→ **WHAT TO DO**:
Reproduce the data starting at the beginning and ending at the line that contains "Action: [752, 360]", substituting "toggle" for "checkbox" and changing nothing else. Omit the pictures from the answer.

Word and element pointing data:
⁂
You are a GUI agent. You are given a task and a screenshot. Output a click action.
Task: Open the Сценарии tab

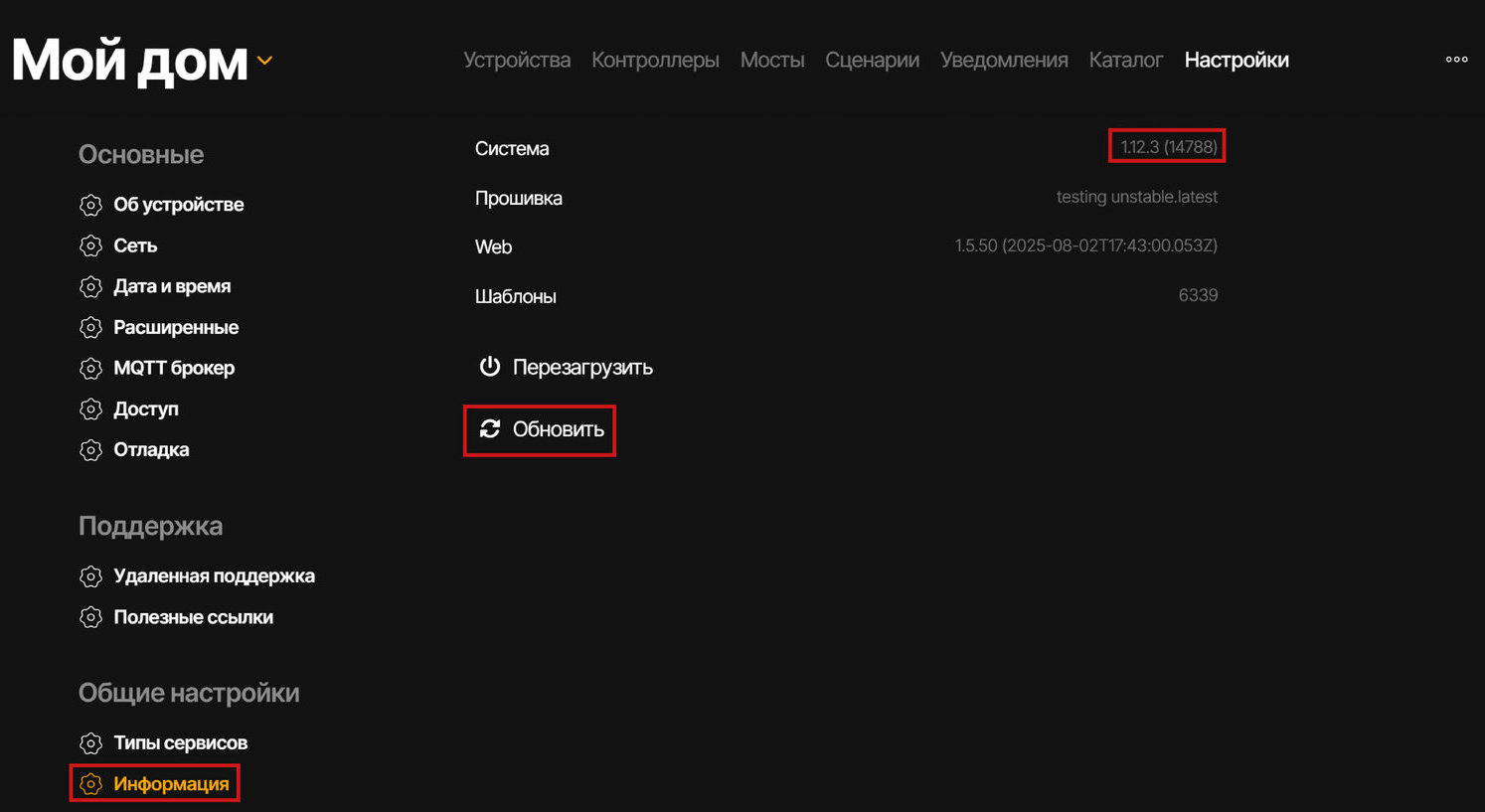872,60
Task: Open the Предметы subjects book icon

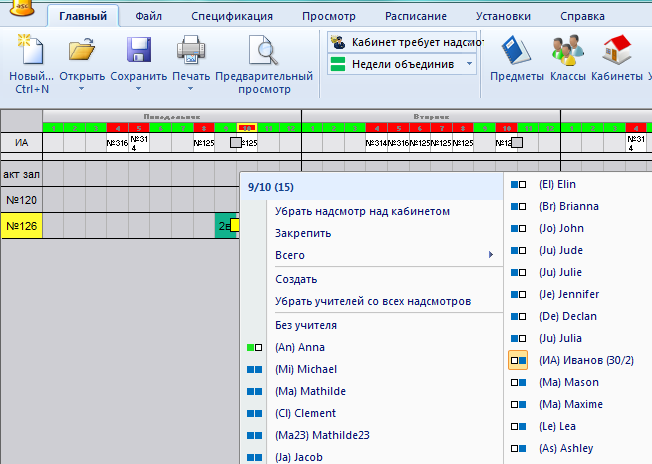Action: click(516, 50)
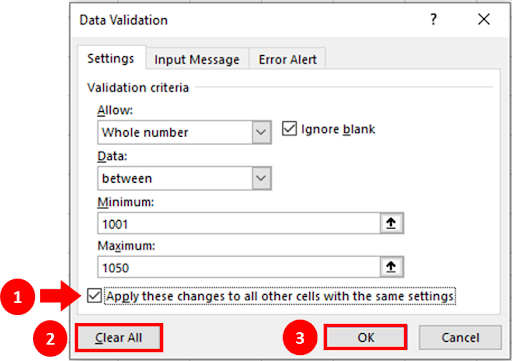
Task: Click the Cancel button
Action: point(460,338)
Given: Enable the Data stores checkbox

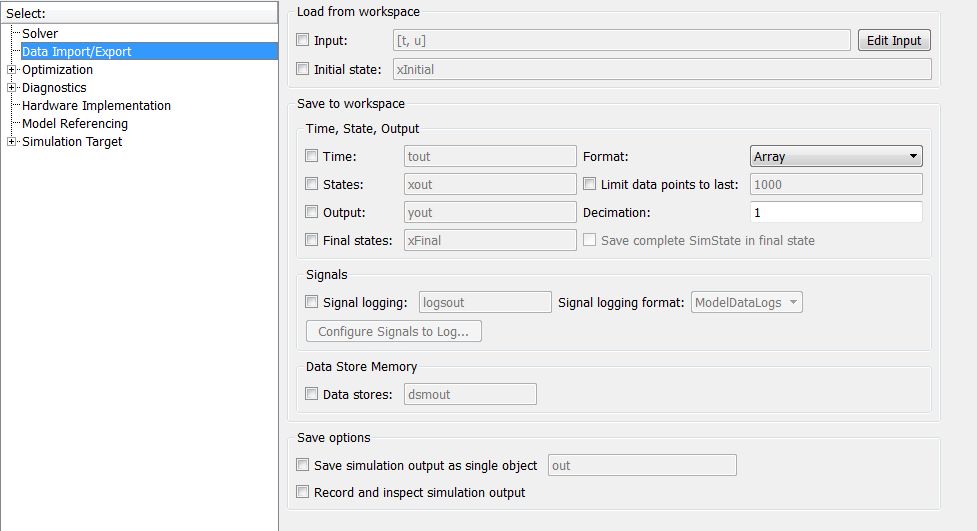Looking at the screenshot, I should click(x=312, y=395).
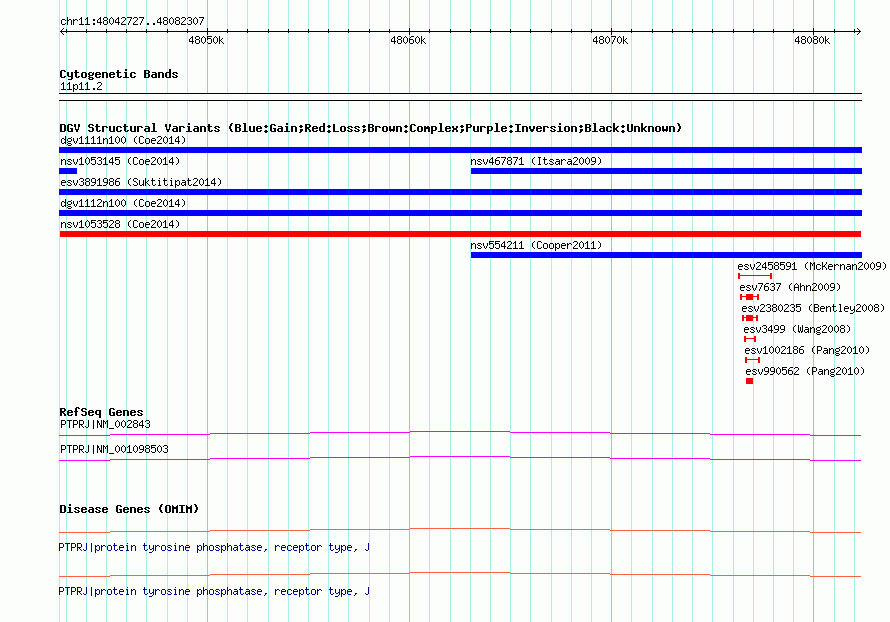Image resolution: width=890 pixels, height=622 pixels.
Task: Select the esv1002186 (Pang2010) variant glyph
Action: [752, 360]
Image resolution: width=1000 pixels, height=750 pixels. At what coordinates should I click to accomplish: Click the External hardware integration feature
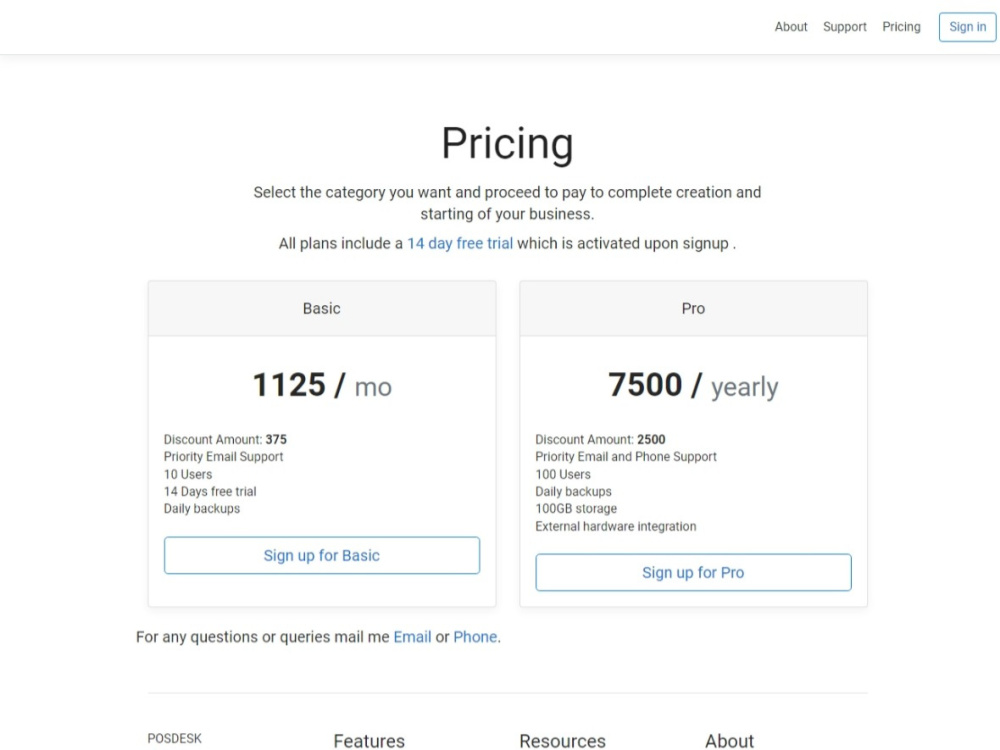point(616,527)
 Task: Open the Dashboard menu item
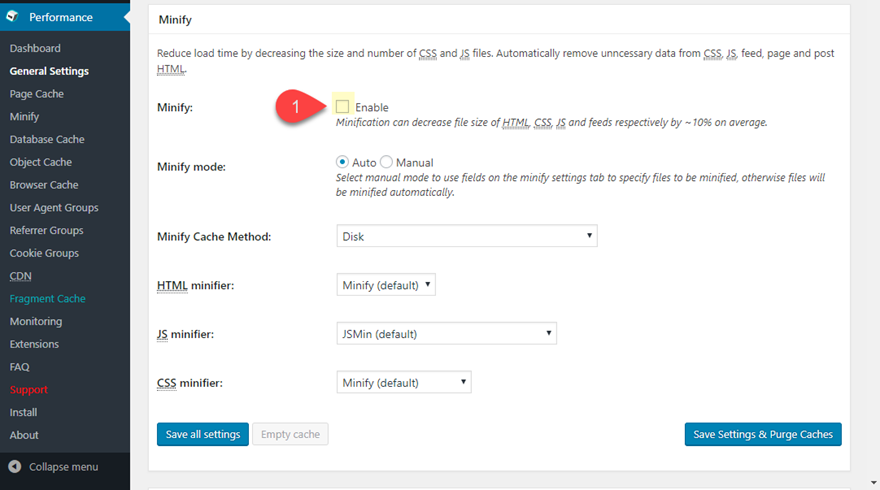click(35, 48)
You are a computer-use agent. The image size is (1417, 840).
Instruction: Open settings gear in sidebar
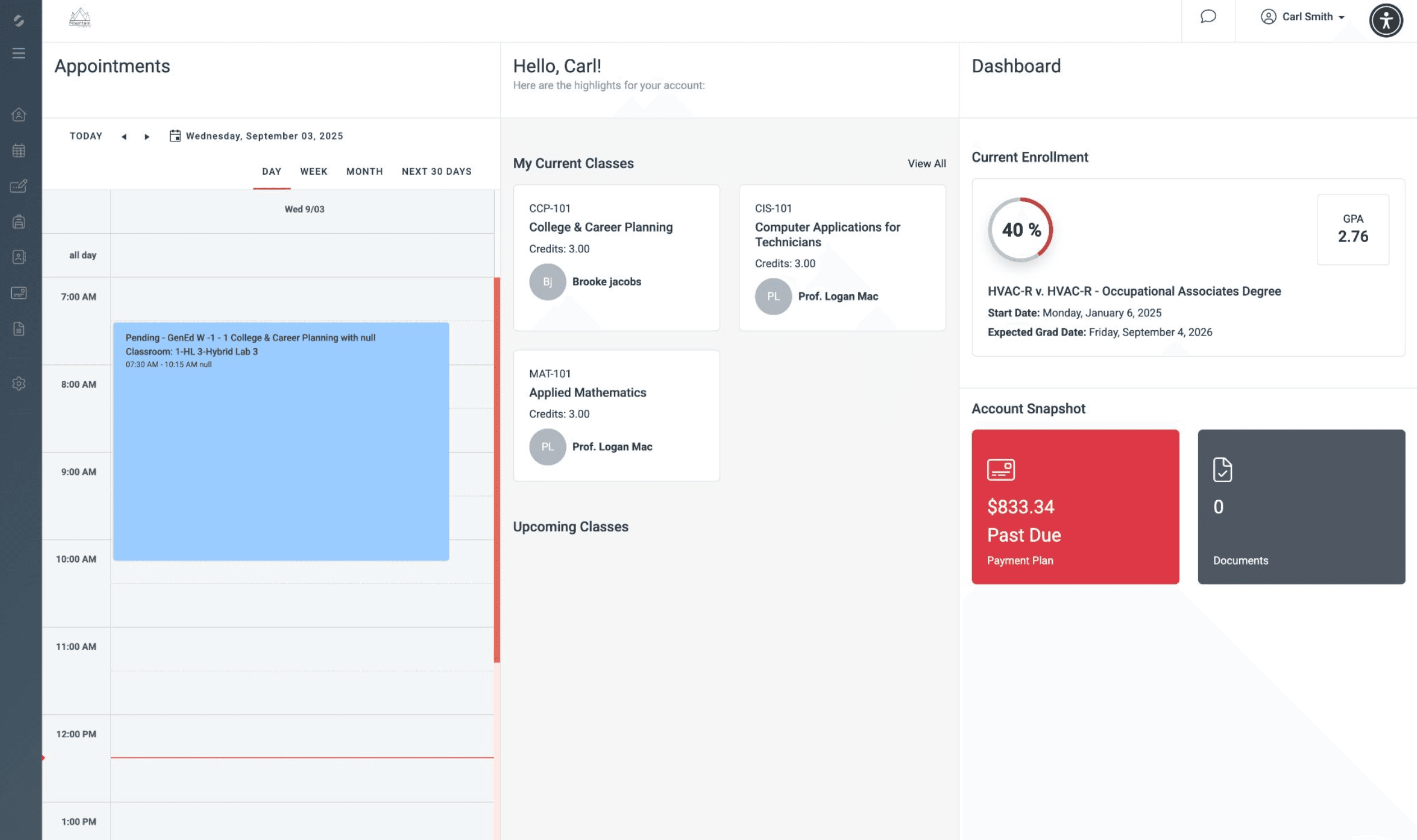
⁂
→ **ANSWER FOR THIS EXERCISE**:
You are a GUI agent. You are given a task and a screenshot. Output a click action.
Task: Open the Сценарии tab

872,60
Task: Open the Предметы subjects book icon

Action: click(516, 50)
Task: Click the Cancel button
Action: point(460,338)
Given: Enable the Data stores toggle

Looking at the screenshot, I should click(x=312, y=395).
Image resolution: width=890 pixels, height=622 pixels.
Task: Select the esv1002186 (Pang2010) variant glyph
Action: [752, 360]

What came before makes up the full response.